Zoster-associated pain may last 30–90 days during the acute phase however, about 20–30% of individuals develop chronic pain (>90 days) termed post-herpetic neuralgia (PHN), which may last months to years [6‐8, 60, 61]. In males a VZV dose of 65,000 pfu/whisker pad resulted in a significant response for one week and a dose of 190,000 pfu/whisker pad resulted in a 7 week response. Assuming a linear relationship between dosage and response an injection of 300,000 pfu/whisker pad would result in a 12 week response. A 12 week or 90 day pain response is one of the diagnostic criteria for PHN [60]. Future studies investigating higher dosages could indicate that this model is applicable for studying the mechanisms resulting in the development of PHN.

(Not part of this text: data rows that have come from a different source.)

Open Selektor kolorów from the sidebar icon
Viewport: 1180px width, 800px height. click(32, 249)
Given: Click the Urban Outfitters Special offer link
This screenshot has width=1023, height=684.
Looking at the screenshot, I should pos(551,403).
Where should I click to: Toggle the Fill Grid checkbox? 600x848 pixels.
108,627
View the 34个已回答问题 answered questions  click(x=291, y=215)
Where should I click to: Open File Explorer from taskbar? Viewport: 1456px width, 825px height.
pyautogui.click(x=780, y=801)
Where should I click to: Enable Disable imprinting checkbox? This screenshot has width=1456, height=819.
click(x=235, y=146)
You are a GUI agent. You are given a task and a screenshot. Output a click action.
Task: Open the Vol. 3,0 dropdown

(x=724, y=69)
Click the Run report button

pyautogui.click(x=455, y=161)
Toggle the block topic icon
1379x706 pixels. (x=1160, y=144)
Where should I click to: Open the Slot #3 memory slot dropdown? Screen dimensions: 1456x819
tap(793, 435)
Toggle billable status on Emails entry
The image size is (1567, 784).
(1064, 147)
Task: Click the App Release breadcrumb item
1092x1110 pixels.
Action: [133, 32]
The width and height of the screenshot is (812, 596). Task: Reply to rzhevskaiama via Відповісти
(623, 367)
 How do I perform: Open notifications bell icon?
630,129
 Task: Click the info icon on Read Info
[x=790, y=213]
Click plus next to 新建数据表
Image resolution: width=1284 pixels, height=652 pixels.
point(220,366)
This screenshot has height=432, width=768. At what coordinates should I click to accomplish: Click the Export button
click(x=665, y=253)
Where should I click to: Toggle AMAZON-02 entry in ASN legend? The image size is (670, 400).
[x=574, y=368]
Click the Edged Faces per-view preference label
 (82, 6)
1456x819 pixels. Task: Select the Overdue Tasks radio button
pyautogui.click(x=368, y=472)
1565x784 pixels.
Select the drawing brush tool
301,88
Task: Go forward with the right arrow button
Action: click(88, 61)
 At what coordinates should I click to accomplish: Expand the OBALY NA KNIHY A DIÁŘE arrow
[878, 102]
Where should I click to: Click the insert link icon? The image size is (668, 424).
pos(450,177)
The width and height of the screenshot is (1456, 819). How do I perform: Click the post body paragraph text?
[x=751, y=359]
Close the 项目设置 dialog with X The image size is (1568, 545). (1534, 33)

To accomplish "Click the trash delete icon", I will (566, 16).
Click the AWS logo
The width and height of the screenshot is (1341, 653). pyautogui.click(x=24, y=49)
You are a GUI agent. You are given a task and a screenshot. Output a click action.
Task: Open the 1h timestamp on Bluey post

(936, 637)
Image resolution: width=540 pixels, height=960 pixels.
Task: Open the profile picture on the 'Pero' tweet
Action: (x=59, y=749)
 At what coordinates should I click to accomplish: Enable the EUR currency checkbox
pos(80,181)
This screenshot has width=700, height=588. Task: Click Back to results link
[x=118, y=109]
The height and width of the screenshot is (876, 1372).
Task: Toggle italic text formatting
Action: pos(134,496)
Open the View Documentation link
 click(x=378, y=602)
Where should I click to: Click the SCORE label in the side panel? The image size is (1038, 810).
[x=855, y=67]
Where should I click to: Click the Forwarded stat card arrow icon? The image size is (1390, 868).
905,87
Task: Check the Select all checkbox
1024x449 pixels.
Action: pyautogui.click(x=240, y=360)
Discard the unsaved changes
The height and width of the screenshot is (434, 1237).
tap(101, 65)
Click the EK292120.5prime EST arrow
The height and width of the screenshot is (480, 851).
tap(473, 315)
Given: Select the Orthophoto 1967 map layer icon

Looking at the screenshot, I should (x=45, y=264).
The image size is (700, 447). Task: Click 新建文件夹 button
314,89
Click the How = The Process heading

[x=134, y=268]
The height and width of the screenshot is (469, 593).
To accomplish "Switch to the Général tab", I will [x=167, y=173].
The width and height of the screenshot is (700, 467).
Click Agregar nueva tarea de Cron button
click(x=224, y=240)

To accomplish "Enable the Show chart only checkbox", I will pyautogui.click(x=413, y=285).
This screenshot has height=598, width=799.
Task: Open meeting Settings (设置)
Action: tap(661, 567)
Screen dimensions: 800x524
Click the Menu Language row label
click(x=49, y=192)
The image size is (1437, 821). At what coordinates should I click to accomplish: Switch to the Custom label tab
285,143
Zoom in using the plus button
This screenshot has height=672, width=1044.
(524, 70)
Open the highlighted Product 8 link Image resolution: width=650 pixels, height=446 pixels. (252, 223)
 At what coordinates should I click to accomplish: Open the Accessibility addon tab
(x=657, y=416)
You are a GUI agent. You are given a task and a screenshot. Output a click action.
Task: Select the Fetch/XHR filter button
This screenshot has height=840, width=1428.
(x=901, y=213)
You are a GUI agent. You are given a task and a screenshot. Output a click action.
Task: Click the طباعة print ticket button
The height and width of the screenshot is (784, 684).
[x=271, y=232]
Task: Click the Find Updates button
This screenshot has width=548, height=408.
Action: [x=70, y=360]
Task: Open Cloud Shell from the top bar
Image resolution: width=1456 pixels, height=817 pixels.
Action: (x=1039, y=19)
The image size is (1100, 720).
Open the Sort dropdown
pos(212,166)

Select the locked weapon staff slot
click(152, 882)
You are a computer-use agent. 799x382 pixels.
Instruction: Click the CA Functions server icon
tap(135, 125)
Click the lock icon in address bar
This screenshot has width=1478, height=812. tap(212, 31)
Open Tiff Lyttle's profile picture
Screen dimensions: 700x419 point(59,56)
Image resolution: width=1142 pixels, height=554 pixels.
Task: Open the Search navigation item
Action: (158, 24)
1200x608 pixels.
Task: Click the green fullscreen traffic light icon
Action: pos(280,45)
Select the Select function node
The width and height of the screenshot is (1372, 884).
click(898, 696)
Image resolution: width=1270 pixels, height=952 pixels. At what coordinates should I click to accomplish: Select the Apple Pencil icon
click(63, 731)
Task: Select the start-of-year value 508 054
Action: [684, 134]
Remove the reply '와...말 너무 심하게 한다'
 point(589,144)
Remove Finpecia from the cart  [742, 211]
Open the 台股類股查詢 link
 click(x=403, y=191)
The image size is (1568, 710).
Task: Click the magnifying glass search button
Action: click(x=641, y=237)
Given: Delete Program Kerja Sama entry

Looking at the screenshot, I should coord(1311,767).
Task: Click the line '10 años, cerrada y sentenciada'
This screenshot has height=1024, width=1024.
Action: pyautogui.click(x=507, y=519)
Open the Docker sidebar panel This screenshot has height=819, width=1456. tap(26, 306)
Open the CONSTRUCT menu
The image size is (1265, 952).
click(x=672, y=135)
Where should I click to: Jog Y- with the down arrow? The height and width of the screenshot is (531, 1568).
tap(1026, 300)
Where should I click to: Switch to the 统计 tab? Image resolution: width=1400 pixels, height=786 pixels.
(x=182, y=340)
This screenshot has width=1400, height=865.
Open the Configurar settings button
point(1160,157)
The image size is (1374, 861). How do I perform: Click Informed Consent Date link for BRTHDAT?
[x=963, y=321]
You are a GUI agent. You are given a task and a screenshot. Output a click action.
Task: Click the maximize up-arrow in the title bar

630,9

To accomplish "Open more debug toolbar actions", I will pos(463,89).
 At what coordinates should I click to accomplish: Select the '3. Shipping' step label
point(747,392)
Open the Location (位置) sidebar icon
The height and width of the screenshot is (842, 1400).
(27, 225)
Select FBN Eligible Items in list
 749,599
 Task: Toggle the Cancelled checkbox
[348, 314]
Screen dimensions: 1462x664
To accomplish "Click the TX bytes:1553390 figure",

VZV infection of the whisker pad resulted in IE62 staining within the V1/V2 and V3 regions of the trigeminal ganglia. Because the V1/V2 branch innervates the whisker pad it was not clear why some IE62 staining was present within the V3 region. This is the first evidence for VZV infection of the trigeminal ganglia after injection into the rodent whisker pad but VZV is a human herpes virus, one of eight types of herpes viruses. Whisker pad injection of herpes simplex virus type 1 (one of the eight types of herpes viruses) resulted in a small amount of infection of the V3 region with a majority of the infection being present in the V1/V2 region [62], consistent with our results. Studies of the somatotopic organization of the trigeminal ganglia indicated that there was overlap in the ganglionic regions that contribute to the V1/V2 and V3 branches [63]. The results could be explained by this overlap; if some of the IE62 positive neurons in the V3 region actually project to the whisker pad then it would be expected that these neurons would become infected by VZV.

Our study uses behavioral testing to assess zoster associated orofacial pain in the rat model. For the first time a sex difference is shown after VZV injection, consistent with epidemiological evidence that women report PHN more than men [24, 25]. This model can be utilized to study one, the mechanisms of zoster-associated orofacial pain, two, test drug therapies to treat humans effectively and three, study the mechanisms contributing to the sex differences underlying zoster associated pain.